**DOCUMENT:**
________________________

The power of answering the phone in one ring

Reading time:

Ring, ring, ring.

There’s the phone. Quick—how fast can you answer it?

Three people over colorful backgrounds smiling doing phone gesture with hand and fingers, pantomiming talking on the phone

Many professional receptionists—that is, people who answer phones for a living—strive to pick up every call in fewer than five rings. Most advice online says you should do the same. The Balance Small Business’s number one tip for answering the phone professionally, for instance, is “Answer all incoming phone calls before the third ring.”

Call virtually any provider that specializes in customer service over the phone and you’ll see this principle in action. In fact, most virtual receptionist and customer engagement solutions average an 80% answer rate in four rings. Keep in mind that many of these companies handle hundreds, if not thousands of calls, per day.

Sounds remarkable, doesn’t it? And yet countless callers are less than impressed. These companies see significant abandonment rates—callers hang up before anyone on the other end answers.

Why? Think about it from the caller’s perspective.

With each ring, doubt creeps in.

From a customer’s point of view, each ring produces a new emotion—and not an altogether positive one. It’s equivalent to the experience one might have when knocking at a door or calling out to someone in another room; the longer they wait without a response, the more frustrated, unappreciated, and anxious they feel.

________________________

**DATA SECTION:**
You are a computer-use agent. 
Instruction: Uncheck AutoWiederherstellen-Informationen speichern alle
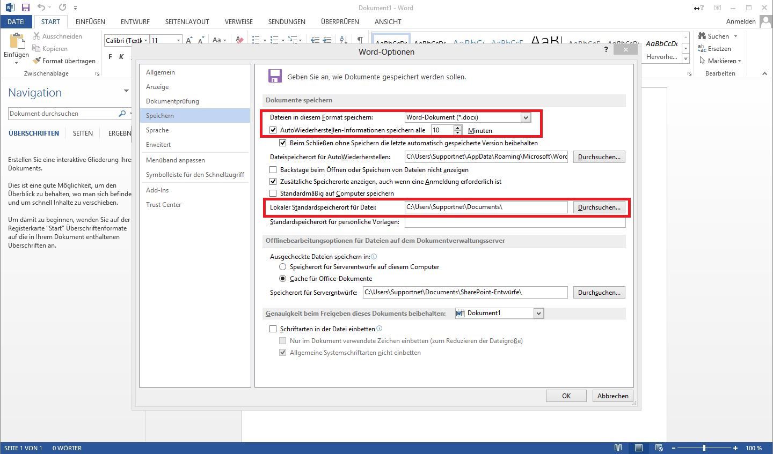click(x=273, y=130)
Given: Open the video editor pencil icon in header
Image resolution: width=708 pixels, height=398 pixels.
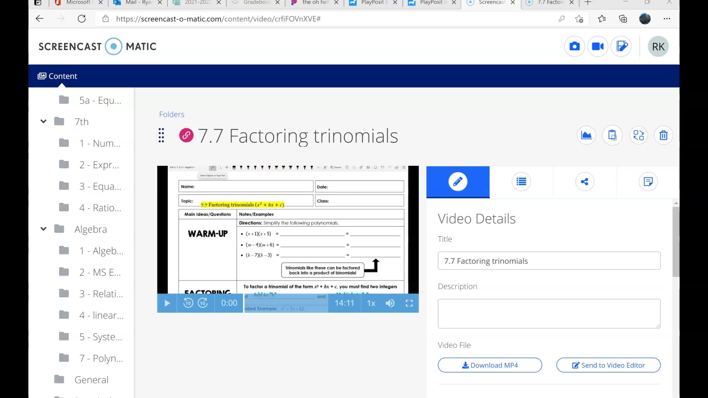Looking at the screenshot, I should click(x=621, y=46).
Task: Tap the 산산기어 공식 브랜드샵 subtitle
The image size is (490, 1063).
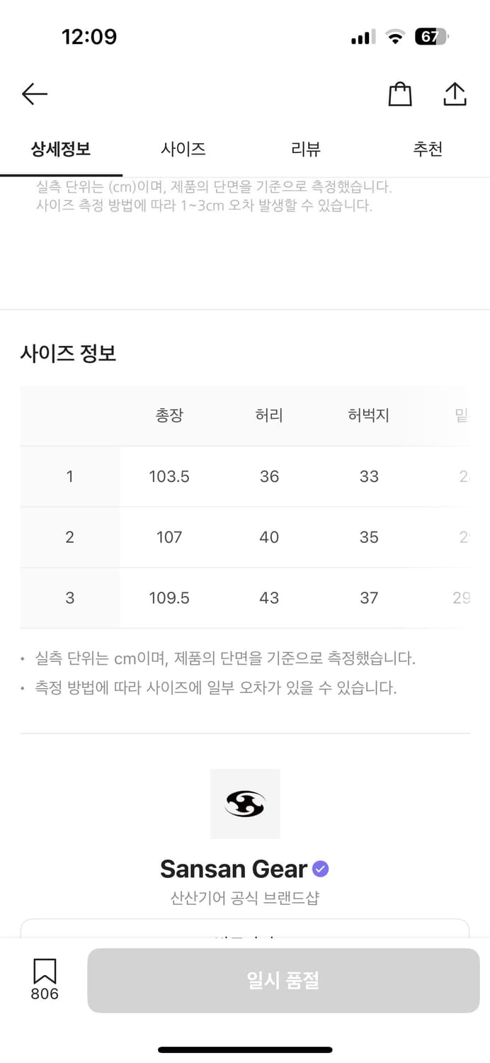Action: click(245, 899)
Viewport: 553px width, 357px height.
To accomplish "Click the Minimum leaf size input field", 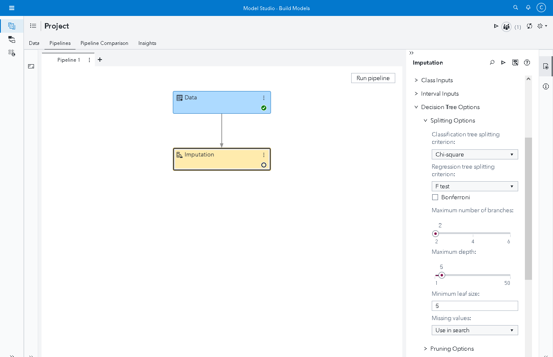I will pos(475,306).
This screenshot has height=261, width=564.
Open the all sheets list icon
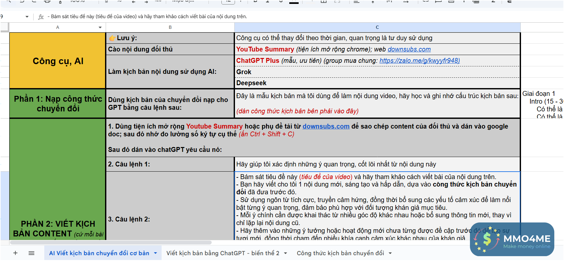31,253
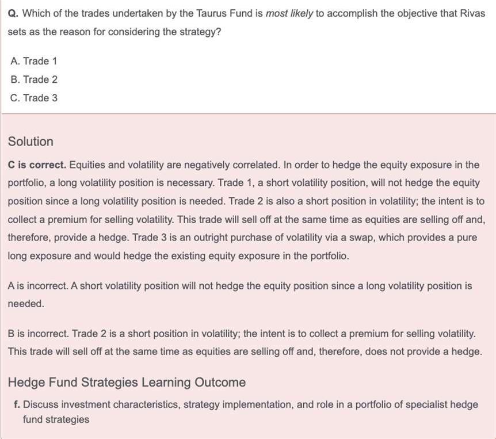This screenshot has height=439, width=496.
Task: Choose answer option C. Trade 3
Action: [x=33, y=98]
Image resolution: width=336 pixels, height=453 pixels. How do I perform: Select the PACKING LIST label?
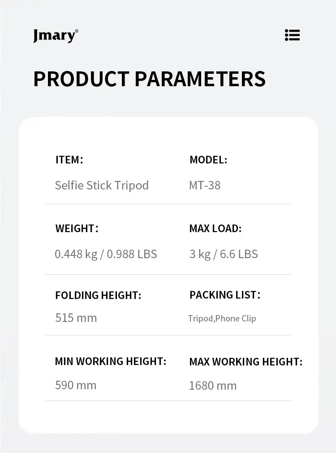225,295
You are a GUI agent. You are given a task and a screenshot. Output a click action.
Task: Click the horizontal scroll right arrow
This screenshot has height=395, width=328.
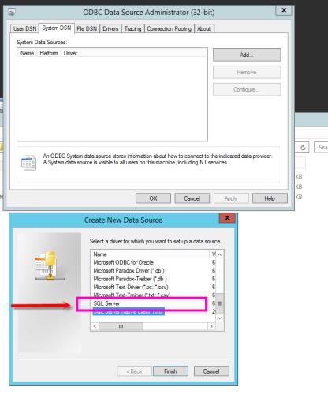click(211, 326)
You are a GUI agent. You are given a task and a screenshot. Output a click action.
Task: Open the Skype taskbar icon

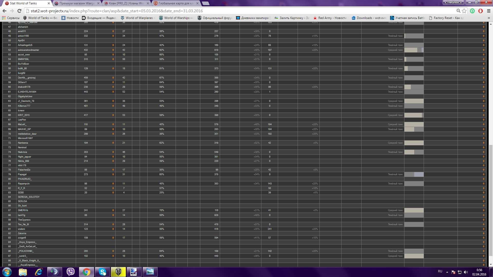(x=102, y=272)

________________________

**CHALLENGE:**
Could you copy out the entire article above on answering the phone in one ring, word for word?

**PROBLEM SOLUTION:**
The power of answering the phone in one ring

Reading time:

Ring, ring, ring.

There’s the phone. Quick—how fast can you answer it?

Three people over colorful backgrounds smiling doing phone gesture with hand and fingers, pantomiming talking on the phone

Many professional receptionists—that is, people who answer phones for a living—strive to pick up every call in fewer than five rings. Most advice online says you should do the same. The Balance Small Business’s number one tip for answering the phone professionally, for instance, is “Answer all incoming phone calls before the third ring.”

Call virtually any provider that specializes in customer service over the phone and you’ll see this principle in action. In fact, most virtual receptionist and customer engagement solutions average an 80% answer rate in four rings. Keep in mind that many of these companies handle hundreds, if not thousands of calls, per day.

Sounds remarkable, doesn’t it? And yet countless callers are less than impressed. These companies see significant abandonment rates—callers hang up before anyone on the other end answers.

Why? Think about it from the caller’s perspective.

With each ring, doubt creeps in.

From a customer’s point of view, each ring produces a new emotion—and not an altogether positive one. It’s equivalent to the experience one might have when knocking at a door or calling out to someone in another room; the longer they wait without a response, the more frustrated, unappreciated, and anxious they feel.